• WORK REQUIRED:
Each line of the material below should be reproduced exactly.

• TASK INPUTS:
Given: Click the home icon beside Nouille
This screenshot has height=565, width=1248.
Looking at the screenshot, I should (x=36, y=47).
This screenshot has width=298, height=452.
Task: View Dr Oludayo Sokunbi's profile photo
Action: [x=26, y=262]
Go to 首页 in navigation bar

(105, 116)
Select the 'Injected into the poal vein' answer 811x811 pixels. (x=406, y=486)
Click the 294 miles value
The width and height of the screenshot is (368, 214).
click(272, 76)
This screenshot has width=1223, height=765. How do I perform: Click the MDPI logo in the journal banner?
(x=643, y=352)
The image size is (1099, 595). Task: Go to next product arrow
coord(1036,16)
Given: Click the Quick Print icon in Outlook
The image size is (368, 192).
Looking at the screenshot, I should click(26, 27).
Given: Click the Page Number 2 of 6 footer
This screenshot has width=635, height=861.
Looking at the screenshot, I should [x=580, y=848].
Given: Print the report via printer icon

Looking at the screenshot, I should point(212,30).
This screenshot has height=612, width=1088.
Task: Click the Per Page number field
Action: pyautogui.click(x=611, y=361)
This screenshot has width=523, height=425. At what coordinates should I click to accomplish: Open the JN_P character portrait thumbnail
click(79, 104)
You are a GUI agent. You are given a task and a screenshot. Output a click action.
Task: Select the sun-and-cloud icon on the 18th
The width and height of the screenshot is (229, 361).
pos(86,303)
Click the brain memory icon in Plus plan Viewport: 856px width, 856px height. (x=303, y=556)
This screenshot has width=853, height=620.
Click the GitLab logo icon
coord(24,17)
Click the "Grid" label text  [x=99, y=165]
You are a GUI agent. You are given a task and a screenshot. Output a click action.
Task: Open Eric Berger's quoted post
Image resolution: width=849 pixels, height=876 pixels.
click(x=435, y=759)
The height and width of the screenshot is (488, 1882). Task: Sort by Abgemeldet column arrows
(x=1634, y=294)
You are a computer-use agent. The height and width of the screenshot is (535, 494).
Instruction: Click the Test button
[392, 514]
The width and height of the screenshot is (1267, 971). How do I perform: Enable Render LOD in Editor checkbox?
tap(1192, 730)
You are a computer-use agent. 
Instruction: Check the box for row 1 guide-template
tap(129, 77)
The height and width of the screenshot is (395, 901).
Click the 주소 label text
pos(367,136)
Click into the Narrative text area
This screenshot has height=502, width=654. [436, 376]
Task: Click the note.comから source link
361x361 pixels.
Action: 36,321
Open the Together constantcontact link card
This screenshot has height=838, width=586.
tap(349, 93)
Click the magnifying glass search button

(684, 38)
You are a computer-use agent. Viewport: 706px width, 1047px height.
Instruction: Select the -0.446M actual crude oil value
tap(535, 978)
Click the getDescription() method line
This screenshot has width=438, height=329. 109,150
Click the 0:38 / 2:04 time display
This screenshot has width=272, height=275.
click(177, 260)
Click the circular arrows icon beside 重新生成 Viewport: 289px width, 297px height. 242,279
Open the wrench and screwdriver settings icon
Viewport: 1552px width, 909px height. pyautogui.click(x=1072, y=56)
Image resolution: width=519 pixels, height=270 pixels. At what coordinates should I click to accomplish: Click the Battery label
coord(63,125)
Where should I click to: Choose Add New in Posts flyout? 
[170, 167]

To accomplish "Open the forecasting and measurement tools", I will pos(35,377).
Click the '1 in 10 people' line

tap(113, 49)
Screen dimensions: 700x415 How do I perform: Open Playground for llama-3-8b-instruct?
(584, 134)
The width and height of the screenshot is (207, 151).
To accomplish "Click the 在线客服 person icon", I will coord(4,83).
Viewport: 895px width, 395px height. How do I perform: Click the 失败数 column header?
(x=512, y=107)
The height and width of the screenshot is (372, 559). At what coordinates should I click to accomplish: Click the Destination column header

• ANSWER TO THIS PROBLEM:
Given: Click the home icon beside Nouille
This screenshot has height=565, width=1248.
Looking at the screenshot, I should (x=36, y=47).
This screenshot has width=298, height=452.
Task: View Dr Oludayo Sokunbi's profile photo
Action: [x=26, y=262]
Go to 首页 in navigation bar

(105, 116)
Select the 'Injected into the poal vein' answer 811x811 pixels. (x=406, y=486)
Click the 294 miles value
The width and height of the screenshot is (368, 214).
click(272, 76)
This screenshot has width=1223, height=765. How do I perform: Click the MDPI logo in the journal banner?
(x=643, y=352)
The image size is (1099, 595). Task: Go to next product arrow
coord(1036,16)
Given: Click the Quick Print icon in Outlook
The image size is (368, 192).
Looking at the screenshot, I should click(26, 27).
Given: Click the Page Number 2 of 6 footer
This screenshot has width=635, height=861.
Looking at the screenshot, I should [x=580, y=848].
Given: Print the report via printer icon

Looking at the screenshot, I should point(212,30).
This screenshot has height=612, width=1088.
Task: Click the Per Page number field
Action: pyautogui.click(x=611, y=361)
This screenshot has width=523, height=425. At what coordinates should I click to accomplish: Open the JN_P character portrait thumbnail
click(79, 104)
You are a GUI agent. You are given a task and a screenshot. Output a click action.
Task: Select the sun-and-cloud icon on the 18th
The width and height of the screenshot is (229, 361).
pos(86,303)
Click the brain memory icon in Plus plan Viewport: 856px width, 856px height. (x=303, y=556)
This screenshot has width=853, height=620.
Click the GitLab logo icon
coord(24,17)
Click the "Grid" label text  [x=99, y=165]
You are a GUI agent. You are given a task and a screenshot. Output a click action.
Task: Open Eric Berger's quoted post
Image resolution: width=849 pixels, height=876 pixels.
click(x=435, y=759)
The height and width of the screenshot is (488, 1882). Task: Sort by Abgemeldet column arrows
(x=1634, y=294)
You are a computer-use agent. The height and width of the screenshot is (535, 494).
Instruction: Click the Test button
[392, 514]
The width and height of the screenshot is (1267, 971). How do I perform: Enable Render LOD in Editor checkbox?
tap(1192, 730)
You are a computer-use agent. 
Instruction: Check the box for row 1 guide-template
tap(129, 77)
The height and width of the screenshot is (395, 901).
Click the 주소 label text
pos(367,136)
Click into the Narrative text area
This screenshot has height=502, width=654. [436, 376]
Task: Click the note.comから source link
361x361 pixels.
Action: 36,321
Open the Together constantcontact link card
This screenshot has height=838, width=586.
tap(349, 93)
Click the magnifying glass search button

(684, 38)
You are a computer-use agent. Viewport: 706px width, 1047px height.
Instruction: Select the -0.446M actual crude oil value
tap(535, 978)
Click the getDescription() method line
This screenshot has width=438, height=329. 109,150
Click the 0:38 / 2:04 time display
This screenshot has width=272, height=275.
click(177, 260)
Click the circular arrows icon beside 重新生成 Viewport: 289px width, 297px height. 242,279
Open the wrench and screwdriver settings icon
Viewport: 1552px width, 909px height. pyautogui.click(x=1072, y=56)
Image resolution: width=519 pixels, height=270 pixels. At what coordinates should I click to accomplish: Click the Battery label
coord(63,125)
Where should I click to: Choose Add New in Posts flyout? 
[170, 167]

To accomplish "Open the forecasting and measurement tools", I will pos(35,377).
Click the '1 in 10 people' line

tap(113, 49)
Screen dimensions: 700x415 How do I perform: Open Playground for llama-3-8b-instruct?
(584, 134)
The width and height of the screenshot is (207, 151).
To accomplish "Click the 在线客服 person icon", I will coord(4,83).
Viewport: 895px width, 395px height. How do I perform: Click the 失败数 column header?
(x=512, y=107)
The height and width of the screenshot is (372, 559). At what coordinates should I click to accomplish: Click the Destination column header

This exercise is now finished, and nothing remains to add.